> _Selected extract_
************
Written by Mandy Shold


Right out of college, I started my career in San Francisco. Actually, I moved to the city a couple of weeks before graduating. I was excited! I had this big dream to start a big job in the big city. And San Francisco? Well, I was already smitten. I thought I had it all figured out—and I still maintain that my vision of San Francisco was pretty damn accurate.

I mean, sure, there were a few things I had wrong. For starters, nobody calls it “San Fran” (lesson learned). Contrary to most Instagram accounts, people don’t just picnic beside the Golden Gate Bridge every weekend. “Full House” was not actually filmed in one of the Painted Ladies, and no one—I repeat, no one—hangs out at Pier 39.

But San Francisco was everything I wanted it to be: this beautiful juxtaposition of pastel Victorian houses and bustling tech metropolis, of cable cars and autonomous vehicles. But for a city with a history of inclusivity, the last five years in San Francisco has been riddled with diversity and inclusion headlines, lawsuits and a feminist movement unrivaled by any other city in the nation. 

I’m here to tell you a little more about the real San Francisco. And, more importantly, I’m here to tell you what it’s really like to be a woman in Silicon Valley.


Silicon Valley plays host to some pretty shiny technology companies. We’ve got Facebook and Google, Tesla and Twitter, and we now even sport a phallic tribute to Salesforce, piercing the San Francisco skyline. We are the home of Uber and Airbnb, of LinkedIn and Yelp.

Somewhere along the way, in its quest toward innovation, San Francisco lost sight of itself. In an effort to bring in new talent and build an unparalleled infrastructure, San Francisco forced out longtime residents and paved the way for startup culture. The most unsettling oversight is the forgotten women of the city: all the babes in the bay—just like me.

Here’s an overview of Silicon Valley by the numbers, as it pertains to women: 

Fact: Women only own 5 percent of startups. 
Fact: Only 7 percent of partners at the top 100 venture capital firms are women. 
Fact: Women only hold 11 percent of executive positions in Silicon Valley. 
Fact: Women under the age of 25 earn, on average, 29 percent less than their male counterparts.
************
[Data records]

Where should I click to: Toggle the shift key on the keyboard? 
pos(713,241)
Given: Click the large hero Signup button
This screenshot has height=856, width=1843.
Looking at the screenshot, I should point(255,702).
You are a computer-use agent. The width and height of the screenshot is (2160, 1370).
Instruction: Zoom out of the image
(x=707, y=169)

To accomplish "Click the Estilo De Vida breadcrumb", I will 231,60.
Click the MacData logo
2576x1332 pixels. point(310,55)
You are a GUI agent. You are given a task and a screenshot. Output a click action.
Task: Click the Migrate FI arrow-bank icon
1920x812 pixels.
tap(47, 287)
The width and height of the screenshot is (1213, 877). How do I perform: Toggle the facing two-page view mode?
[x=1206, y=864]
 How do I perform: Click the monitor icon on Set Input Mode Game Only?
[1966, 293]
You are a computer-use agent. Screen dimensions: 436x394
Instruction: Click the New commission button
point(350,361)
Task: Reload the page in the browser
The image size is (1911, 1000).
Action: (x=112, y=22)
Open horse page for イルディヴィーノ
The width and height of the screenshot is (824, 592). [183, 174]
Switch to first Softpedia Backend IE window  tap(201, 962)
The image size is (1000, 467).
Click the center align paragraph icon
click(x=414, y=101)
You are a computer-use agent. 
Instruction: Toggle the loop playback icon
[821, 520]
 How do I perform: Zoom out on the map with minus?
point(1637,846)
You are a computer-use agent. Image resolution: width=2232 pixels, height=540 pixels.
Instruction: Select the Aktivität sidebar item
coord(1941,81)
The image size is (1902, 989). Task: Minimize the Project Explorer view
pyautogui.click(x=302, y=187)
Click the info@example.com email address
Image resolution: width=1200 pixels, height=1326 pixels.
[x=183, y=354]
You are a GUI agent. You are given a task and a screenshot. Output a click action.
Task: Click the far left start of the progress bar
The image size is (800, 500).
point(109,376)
************
> _Set exercise 1_
In the San Francisco essay, what share of executive positions in Silicon Valley do women hold?
> _Set exercise 2_
Please say whether each statement agrees with the San Francisco essay, giving yes or no and quoting the words that decide it: (a) Women own 5 percent of startups. (b) "Full House" was filmed in one of the Painted Ladies. (c) The writer moved to San Francisco after graduating.

> _Worked answer 1_
Women hold 11 percent of executive positions in Silicon Valley.

> _Worked answer 2_
(a) Yes: "Women only own 5 percent of startups."
(b) No: "“Full House” was not actually filmed in one of the Painted Ladies"
(c) No: "I moved to the city a couple of weeks before graduating."